メールの添付ファイルやWebサイトを利用してPCをウイルスに感染させ、そのPCを遠隔操作する事で組織や企業の重要情報を搾取する攻撃が後を絶たない。攻撃者は対象の組織、企業を徹底的に調べ上げ攻撃手法を検討し実施してくる事から、侵入を許す事も少なくない。対策としては、OS・ソフトウェアを常に最新の状態に保つこと。また、侵入されない事を目標とするのではなく、侵入される事を前提とし、侵入に早く気づく、情報資産を外部送信させない等の対策により多層防御する事が重要であるとの事だった。

③ ランサムウェアを使った詐欺・恐喝

データを人質に取り、金銭を要求する被害が増えている。侵入経路としてはメール添付やWebサイトからであり、これまでは不自然な日本語のものが多かったが、流暢な日本語によるものも登場しており、より注意が必要となっている。対応としては、バックアップからの復元が主な物となるため定期的なバックアップが重要であるとの事だった。

④ ウェブサービスへの不正ログイン

他のWebサービスと同じパスワードの使い回しや、推測できるパスワードを設定していた為に、Webサービスを不正利用されてしまう被害が増えている。対策としては、パスワードは使い回さない、長く複雑なパスワードをしようする等があるとの事だった。

(ウ) 日本年金機構の情報漏えい事件

日本年金機構からの125万件の個人情報漏えい事件について、原因と対策を解説いただいた。ここでは日本年金機構に届いたとされる不審メールの特徴について紹介があり、不審メールはフリーメールサービスを利用して送信されていた。仕事上よくありそうな件名のメールであっても、フリーメールから送付されてきたメールであれば、慎重に取り扱う必要があるとの事だった。

(エ) 自治体情報セキュリティ対策

本年よりマイナンバーの利用が開始されることに伴い、自治体では抜本的なセキュリティ対策我も止められており、その内容について解説いただいた。ポイントとしては、マイナンバー利用事務系のネットワークと他のネットワークを分離し、ここの端末に対しては情報の持ち出し不可設定や二要素認証(パスワード+生体認証、ICカード認証)を用いる事。
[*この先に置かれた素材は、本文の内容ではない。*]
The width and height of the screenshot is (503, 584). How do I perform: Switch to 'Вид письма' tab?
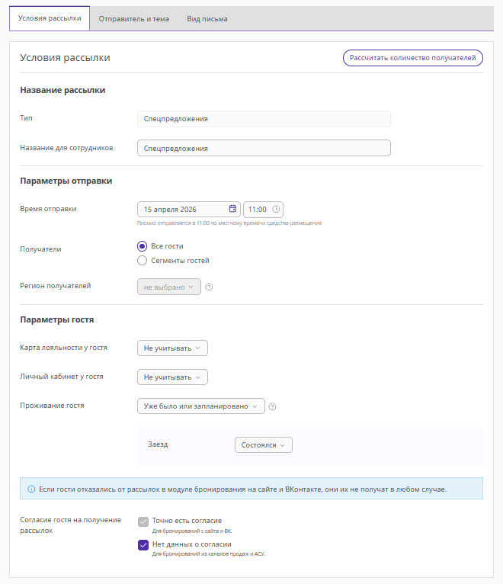[207, 18]
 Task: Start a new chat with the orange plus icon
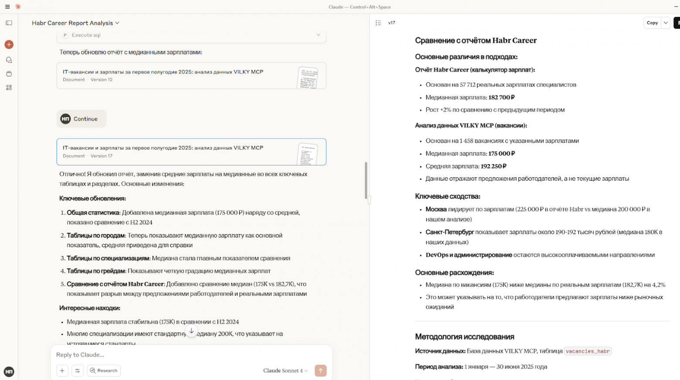pyautogui.click(x=9, y=44)
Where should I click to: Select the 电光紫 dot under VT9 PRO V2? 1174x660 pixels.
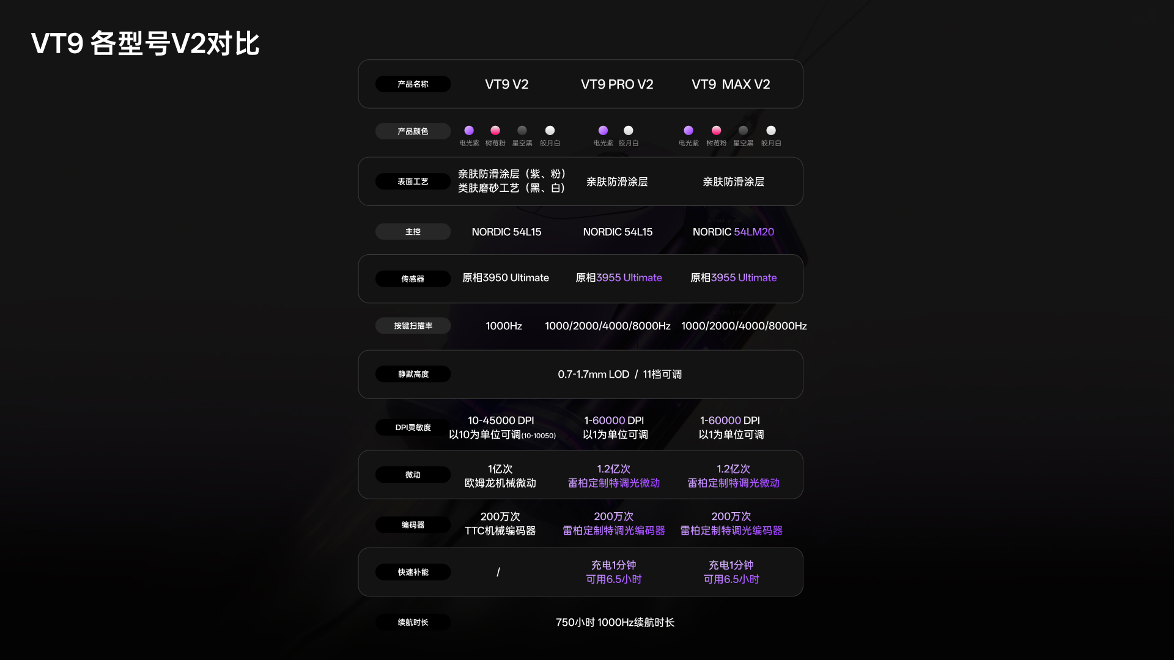(x=603, y=130)
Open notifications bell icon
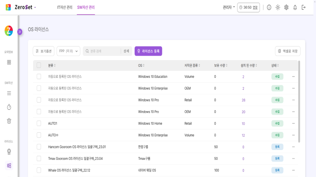The height and width of the screenshot is (177, 316). pyautogui.click(x=295, y=8)
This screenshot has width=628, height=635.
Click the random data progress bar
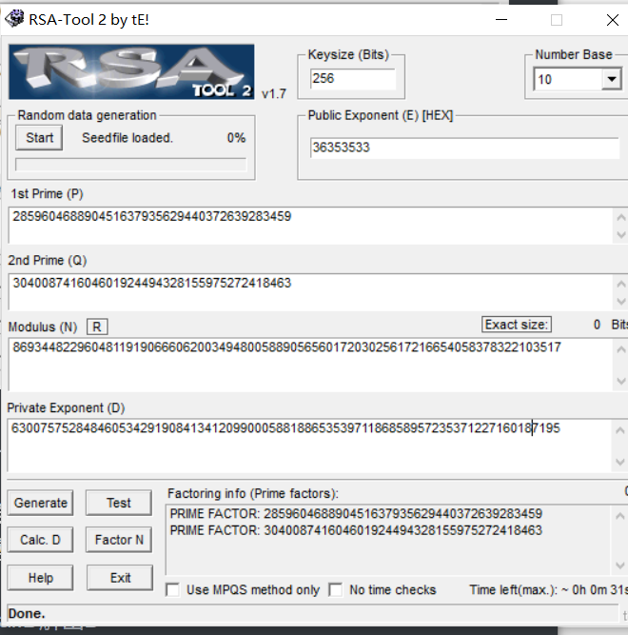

LGWAN環境とインターネットメールとの通信経路を分割し、両システム間で通信を行う場合には、メールを無害化するとの事だった。

(オ) セキュリティ監査における私の考え方

講師が実施する事があるセキュリティ監査において、意識しているポイントとして、次の事をあげられていた。セキュリティ対策においては、やるべき事柄は山のようにあるため、技術的対策・物理的対策・人的対策が完璧に実施できている所はまずない。このため、できていない事を細かく指摘しても、被監査部門から疎まれるだけで実効性のある監査はとはならない。指摘事項とすべきは、受容レベルを大きく超える物や、セキュリティ対策の弱い状態で公開さているサーバがあった場合であるとの事だった。また、監査において一番重要なポイントは、被監査部門との信頼関係であるとの事だった。

6.所感

本講演ではセキュリティに関する話題を一通りおさらいする事ができ、筆者個人、とても有意義だった。また、所々に挟まれる講師の経験に基づいた一言からたくさんの気付きを得る事ができた。特に長くて複雑なパスワードを記憶する方法として紹介された、手帳にキーワードを書き、残りを記憶しておくやり方はすぐ実生活で取り入れた。本講演の途中、ブレイクとして紹介された錯視が印象に残ったので紹介させていただく。錯視とは、見た情報が実際とは異なって知覚される現象のとこをいい、ものの形や大きさ、明暗、色、動きなど、ものの見かけ全般にわたり現れる錯覚のことである。簡単に錯覚してしまう脳を持つ者として、巧妙な攻撃者からの攻撃をかわすためには、とっさの対応に頼るだけでなく、日頃からのOS・ソフトウェアの最新化が重要であると認識を新たにした次第である。

以上